Goodman, A. M.  (2021). Using holistic design and technology to stimulate critical thinking in mathematical modeling.  In Wen, Y., Wu, Y. J., Qi, G., Guo, S. C., Spector, J. M., Chelliah, S., Kinshuk, Lan, Y. J. (Eds.) Expanding Global Horizons Through Technology Enhanced Language Learning [In print April 19, 2021]. Springer.

This is a collaboration with my colleagues Aubrey Rieder and Scott Moran.  Aubrey is an Education Consultant (EC) with Oracle NetSuite.  With their permission, we conducted a study to determine how ECs perceived the training they received on Adobe Captivate.  We presented our analysis at the SITE Interactive Online 2020 Conference.

Rieder, A.T., Goodman, A. & Moran, S. (2020). Analyzing education consultants’ perceived quality of adobe captivate training through an integrated structuration model of technology. In Proceedings of SITE Interactive Online 2020 Conference (pp. 217-226).
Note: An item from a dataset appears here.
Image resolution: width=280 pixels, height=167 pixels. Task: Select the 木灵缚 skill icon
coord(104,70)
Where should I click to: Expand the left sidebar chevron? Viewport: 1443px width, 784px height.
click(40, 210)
Association for the Advancement of Computing in Education (AACE). Retrieved from

At the time of this report, the Baylor University Mathematics Department used a student's score on the ALEKS (Assessment and LEarning in Knowledge Spaces) mathematics placement exam as the sole determining factor for course registration.  This report, conducted in collaboration with my colleagues Scott Moran and Aubrey Rieder, examines the correlation between student scores on the ALEKS mathematics placement exam and those students' final grades in Calculus I.  All students in this study had the same instructor and completed the same assessments and assignments on the same schedule.  Our conclusion was that ALEKS placement test scores and final grades in Calculus I were not correlated.  Furthermore, we recommended that the department consider more than one datum when determining mathematics course placement.
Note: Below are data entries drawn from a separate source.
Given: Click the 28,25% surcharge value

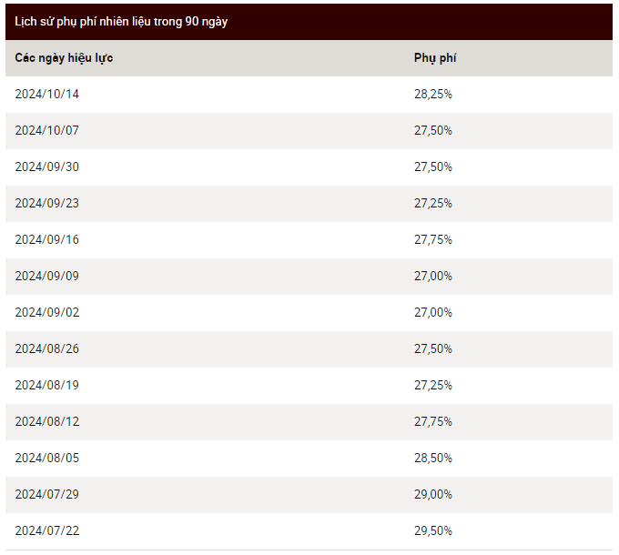Looking at the screenshot, I should coord(433,94).
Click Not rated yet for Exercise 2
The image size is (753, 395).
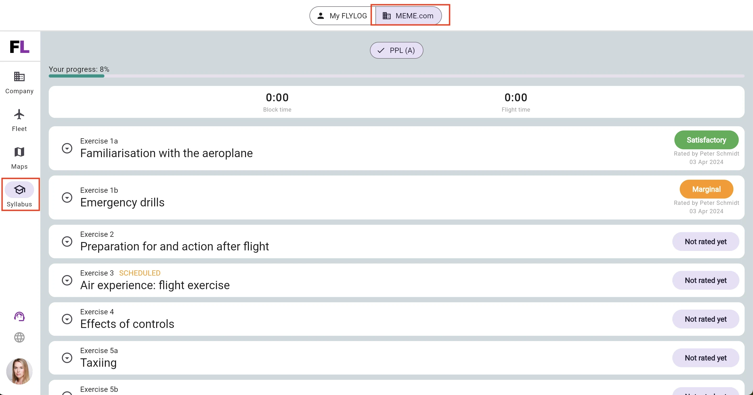point(706,242)
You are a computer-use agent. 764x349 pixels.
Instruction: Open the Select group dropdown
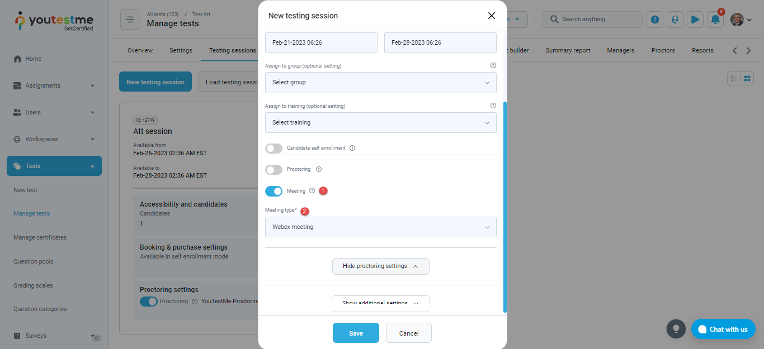(380, 83)
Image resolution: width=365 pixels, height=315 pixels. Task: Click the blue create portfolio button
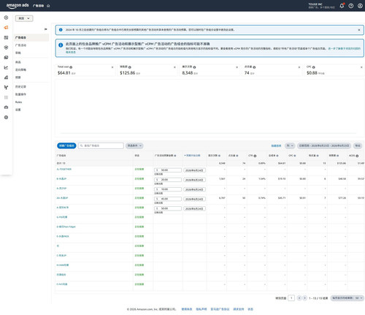pyautogui.click(x=66, y=145)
This paper presents a literature review of research that addresses the question of whether students in online and face-to-face mathematics classes achieve the same or similar learning outcomes.  I examined three studies that concluded there is a statistically significant difference in measurable learning outcomes between the modalities and three studies that found there was no significant difference.  One final study bridged the gap between these conclusions and stressed the importance of consistent pedagogical expectations across formats.  An unexpected revelation (for me) was that this question could be considered a special case of the Clark/Kozma debate over media and method.
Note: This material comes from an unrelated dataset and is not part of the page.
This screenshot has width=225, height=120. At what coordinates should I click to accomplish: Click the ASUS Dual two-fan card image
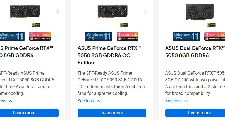click(200, 12)
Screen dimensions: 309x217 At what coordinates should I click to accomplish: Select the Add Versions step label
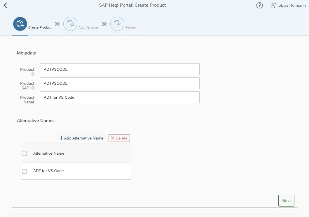88,27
Using Berge's (1995) Model of Instructor's Roles as a theoretical framework, this paper from 2019 reviews literature related to instructor roles in an online environment.  Instructor roles are considered from both the instructor's and the student's perspective.  The final analysis revealed that instructor's were almost implicitly expected to fulfill pedagogical and managerial roles.  Social and technological roles were also honorably mentioned for instructors of online courses.

Also from 2019, this work reviews the literature related to precise language in teaching and learning mathematics.  Educator-educator, educator-learner, and learner-other learner-educator interactions with mathematical language are all considered.  Through each type of interaction, the necessity of precise mathematical language is revealed and underscored.  In particular, it is critical that educators model precise mathematical language.